#### RECORDS SHOWN:
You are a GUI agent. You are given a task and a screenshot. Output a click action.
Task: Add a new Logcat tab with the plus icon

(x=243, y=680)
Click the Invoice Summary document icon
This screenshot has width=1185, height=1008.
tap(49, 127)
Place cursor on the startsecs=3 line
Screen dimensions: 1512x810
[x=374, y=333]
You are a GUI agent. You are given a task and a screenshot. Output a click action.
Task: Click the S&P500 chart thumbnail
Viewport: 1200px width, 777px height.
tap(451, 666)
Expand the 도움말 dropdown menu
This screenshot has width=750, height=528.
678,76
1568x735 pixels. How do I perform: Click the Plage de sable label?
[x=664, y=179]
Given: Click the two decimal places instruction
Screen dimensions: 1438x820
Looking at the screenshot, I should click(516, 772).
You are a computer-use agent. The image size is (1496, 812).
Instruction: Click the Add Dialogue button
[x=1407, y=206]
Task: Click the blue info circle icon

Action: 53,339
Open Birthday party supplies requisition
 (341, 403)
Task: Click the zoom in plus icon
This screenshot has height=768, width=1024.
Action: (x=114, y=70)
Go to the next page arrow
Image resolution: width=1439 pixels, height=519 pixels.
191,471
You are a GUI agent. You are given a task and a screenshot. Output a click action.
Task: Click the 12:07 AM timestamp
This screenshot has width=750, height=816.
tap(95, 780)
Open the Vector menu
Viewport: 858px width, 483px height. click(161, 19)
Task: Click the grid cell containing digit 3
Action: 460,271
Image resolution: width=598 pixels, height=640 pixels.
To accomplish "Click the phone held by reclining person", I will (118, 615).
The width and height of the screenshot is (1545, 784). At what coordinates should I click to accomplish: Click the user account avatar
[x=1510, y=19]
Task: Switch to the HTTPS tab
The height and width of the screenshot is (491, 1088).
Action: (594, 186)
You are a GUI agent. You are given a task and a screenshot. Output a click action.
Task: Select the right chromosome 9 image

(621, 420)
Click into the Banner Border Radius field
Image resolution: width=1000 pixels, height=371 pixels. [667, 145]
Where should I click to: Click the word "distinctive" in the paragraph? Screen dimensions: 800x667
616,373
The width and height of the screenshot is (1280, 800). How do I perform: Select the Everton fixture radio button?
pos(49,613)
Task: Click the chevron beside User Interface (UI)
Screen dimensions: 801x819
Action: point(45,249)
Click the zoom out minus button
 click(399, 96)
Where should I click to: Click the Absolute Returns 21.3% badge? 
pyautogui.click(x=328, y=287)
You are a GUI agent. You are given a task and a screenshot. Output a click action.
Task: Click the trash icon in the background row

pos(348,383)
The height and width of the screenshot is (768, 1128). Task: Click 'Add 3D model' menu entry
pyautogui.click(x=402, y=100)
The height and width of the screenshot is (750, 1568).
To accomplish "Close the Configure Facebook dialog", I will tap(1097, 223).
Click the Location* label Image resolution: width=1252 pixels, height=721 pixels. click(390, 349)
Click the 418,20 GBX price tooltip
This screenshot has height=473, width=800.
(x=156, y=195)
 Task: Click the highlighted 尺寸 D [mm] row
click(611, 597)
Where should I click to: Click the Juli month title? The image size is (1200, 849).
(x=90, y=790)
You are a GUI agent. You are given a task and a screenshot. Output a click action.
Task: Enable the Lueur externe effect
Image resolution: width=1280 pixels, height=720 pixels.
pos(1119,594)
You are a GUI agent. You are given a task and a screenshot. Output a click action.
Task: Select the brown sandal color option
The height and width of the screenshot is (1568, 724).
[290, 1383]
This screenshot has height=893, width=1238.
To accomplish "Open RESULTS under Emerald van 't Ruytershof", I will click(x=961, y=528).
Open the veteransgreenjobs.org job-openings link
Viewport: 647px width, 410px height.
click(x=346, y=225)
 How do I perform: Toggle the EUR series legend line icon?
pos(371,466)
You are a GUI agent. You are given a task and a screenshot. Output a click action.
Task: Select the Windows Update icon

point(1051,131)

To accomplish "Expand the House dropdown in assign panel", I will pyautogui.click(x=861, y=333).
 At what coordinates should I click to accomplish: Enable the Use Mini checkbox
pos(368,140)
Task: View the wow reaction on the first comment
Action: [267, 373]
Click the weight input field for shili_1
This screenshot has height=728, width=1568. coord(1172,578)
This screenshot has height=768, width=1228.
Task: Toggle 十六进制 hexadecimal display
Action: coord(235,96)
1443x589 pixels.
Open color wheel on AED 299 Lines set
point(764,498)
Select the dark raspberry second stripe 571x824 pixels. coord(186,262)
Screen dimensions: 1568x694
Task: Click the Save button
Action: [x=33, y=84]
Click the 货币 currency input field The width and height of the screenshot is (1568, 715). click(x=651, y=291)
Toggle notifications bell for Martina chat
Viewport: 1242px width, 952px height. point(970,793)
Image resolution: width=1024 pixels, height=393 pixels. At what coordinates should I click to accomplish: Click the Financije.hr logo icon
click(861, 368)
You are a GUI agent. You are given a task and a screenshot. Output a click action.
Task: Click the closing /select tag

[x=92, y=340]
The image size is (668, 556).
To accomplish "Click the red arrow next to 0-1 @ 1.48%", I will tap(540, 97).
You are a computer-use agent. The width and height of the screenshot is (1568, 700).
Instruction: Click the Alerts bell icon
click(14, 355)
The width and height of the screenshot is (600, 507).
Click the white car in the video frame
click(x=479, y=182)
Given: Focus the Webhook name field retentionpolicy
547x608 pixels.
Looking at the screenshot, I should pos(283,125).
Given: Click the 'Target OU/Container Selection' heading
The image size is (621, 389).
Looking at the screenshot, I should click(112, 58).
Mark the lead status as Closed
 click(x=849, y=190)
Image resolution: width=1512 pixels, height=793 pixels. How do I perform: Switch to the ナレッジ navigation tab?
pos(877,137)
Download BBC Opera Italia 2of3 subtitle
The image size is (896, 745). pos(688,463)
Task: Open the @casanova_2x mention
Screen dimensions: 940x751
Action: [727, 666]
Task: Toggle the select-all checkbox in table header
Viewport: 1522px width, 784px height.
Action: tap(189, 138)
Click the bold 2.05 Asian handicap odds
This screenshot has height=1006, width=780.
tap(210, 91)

#### WORK TO BE COMPLETED:
The records above are to be copied out exactly, line for line.

#### TASK ANSWER:
You are a GUI agent. You are given a task and a screenshot. Output a click action.
Task: Add a new Logcat tab with the plus icon

(x=243, y=680)
Click the Invoice Summary document icon
This screenshot has width=1185, height=1008.
tap(49, 127)
Place cursor on the startsecs=3 line
Screen dimensions: 1512x810
[x=374, y=333]
You are a GUI agent. You are given a task and a screenshot. Output a click action.
Task: Click the S&P500 chart thumbnail
Viewport: 1200px width, 777px height.
tap(451, 666)
Expand the 도움말 dropdown menu
This screenshot has width=750, height=528.
678,76
1568x735 pixels. How do I perform: Click the Plage de sable label?
[x=664, y=179]
Given: Click the two decimal places instruction
Screen dimensions: 1438x820
Looking at the screenshot, I should click(516, 772).
You are a computer-use agent. The image size is (1496, 812).
Instruction: Click the Add Dialogue button
[x=1407, y=206]
Task: Click the blue info circle icon

Action: 53,339
Open Birthday party supplies requisition
 (341, 403)
Task: Click the zoom in plus icon
This screenshot has height=768, width=1024.
Action: (x=114, y=70)
Go to the next page arrow
Image resolution: width=1439 pixels, height=519 pixels.
191,471
You are a GUI agent. You are given a task and a screenshot. Output a click action.
Task: Click the 12:07 AM timestamp
This screenshot has width=750, height=816.
tap(95, 780)
Open the Vector menu
Viewport: 858px width, 483px height. click(161, 19)
Task: Click the grid cell containing digit 3
Action: 460,271
Image resolution: width=598 pixels, height=640 pixels.
To accomplish "Click the phone held by reclining person", I will (118, 615).
The width and height of the screenshot is (1545, 784). At what coordinates should I click to accomplish: Click the user account avatar
[x=1510, y=19]
Task: Switch to the HTTPS tab
The height and width of the screenshot is (491, 1088).
Action: (594, 186)
You are a GUI agent. You are given a task and a screenshot. Output a click action.
Task: Select the right chromosome 9 image

(621, 420)
Click into the Banner Border Radius field
Image resolution: width=1000 pixels, height=371 pixels. [667, 145]
Where should I click to: Click the word "distinctive" in the paragraph? Screen dimensions: 800x667
616,373
The width and height of the screenshot is (1280, 800). How do I perform: Select the Everton fixture radio button?
pos(49,613)
Task: Click the chevron beside User Interface (UI)
Screen dimensions: 801x819
Action: point(45,249)
Click the zoom out minus button
 click(399, 96)
Where should I click to: Click the Absolute Returns 21.3% badge? 
pyautogui.click(x=328, y=287)
You are a GUI agent. You are given a task and a screenshot. Output a click action.
Task: Click the trash icon in the background row

pos(348,383)
The height and width of the screenshot is (768, 1128). Task: Click 'Add 3D model' menu entry
pyautogui.click(x=402, y=100)
The height and width of the screenshot is (750, 1568).
To accomplish "Close the Configure Facebook dialog", I will tap(1097, 223).
Click the Location* label Image resolution: width=1252 pixels, height=721 pixels. click(390, 349)
Click the 418,20 GBX price tooltip
This screenshot has height=473, width=800.
(x=156, y=195)
 Task: Click the highlighted 尺寸 D [mm] row
click(611, 597)
Where should I click to: Click the Juli month title? The image size is (1200, 849).
(x=90, y=790)
You are a GUI agent. You are given a task and a screenshot. Output a click action.
Task: Enable the Lueur externe effect
Image resolution: width=1280 pixels, height=720 pixels.
pos(1119,594)
You are a GUI agent. You are given a task and a screenshot. Output a click action.
Task: Select the brown sandal color option
The height and width of the screenshot is (1568, 724).
[290, 1383]
This screenshot has height=893, width=1238.
To accomplish "Open RESULTS under Emerald van 't Ruytershof", I will click(x=961, y=528).
Open the veteransgreenjobs.org job-openings link
Viewport: 647px width, 410px height.
click(x=346, y=225)
 How do I perform: Toggle the EUR series legend line icon?
pos(371,466)
You are a GUI agent. You are given a task and a screenshot. Output a click action.
Task: Select the Windows Update icon

point(1051,131)

To accomplish "Expand the House dropdown in assign panel", I will pyautogui.click(x=861, y=333).
 At what coordinates should I click to accomplish: Enable the Use Mini checkbox
pos(368,140)
Task: View the wow reaction on the first comment
Action: [267, 373]
Click the weight input field for shili_1
This screenshot has height=728, width=1568. coord(1172,578)
This screenshot has height=768, width=1228.
Task: Toggle 十六进制 hexadecimal display
Action: coord(235,96)
1443x589 pixels.
Open color wheel on AED 299 Lines set
point(764,498)
Select the dark raspberry second stripe 571x824 pixels. coord(186,262)
Screen dimensions: 1568x694
Task: Click the Save button
Action: [x=33, y=84]
Click the 货币 currency input field The width and height of the screenshot is (1568, 715). click(x=651, y=291)
Toggle notifications bell for Martina chat
Viewport: 1242px width, 952px height. point(970,793)
Image resolution: width=1024 pixels, height=393 pixels. At what coordinates should I click to accomplish: Click the Financije.hr logo icon
click(861, 368)
You are a GUI agent. You are given a task and a screenshot. Output a click action.
Task: Click the closing /select tag

[x=92, y=340]
The image size is (668, 556).
To accomplish "Click the red arrow next to 0-1 @ 1.48%", I will tap(540, 97).
You are a computer-use agent. The width and height of the screenshot is (1568, 700).
Instruction: Click the Alerts bell icon
click(14, 355)
The width and height of the screenshot is (600, 507).
Click the white car in the video frame
click(x=479, y=182)
Given: Focus the Webhook name field retentionpolicy
547x608 pixels.
Looking at the screenshot, I should pos(283,125).
Given: Click the 'Target OU/Container Selection' heading
The image size is (621, 389).
Looking at the screenshot, I should click(112, 58).
Mark the lead status as Closed
 click(x=849, y=190)
Image resolution: width=1512 pixels, height=793 pixels. How do I perform: Switch to the ナレッジ navigation tab?
pos(877,137)
Download BBC Opera Italia 2of3 subtitle
The image size is (896, 745). pos(688,463)
Task: Open the @casanova_2x mention
Screen dimensions: 940x751
Action: [727, 666]
Task: Toggle the select-all checkbox in table header
Viewport: 1522px width, 784px height.
Action: tap(189, 138)
Click the bold 2.05 Asian handicap odds
This screenshot has height=1006, width=780.
tap(210, 91)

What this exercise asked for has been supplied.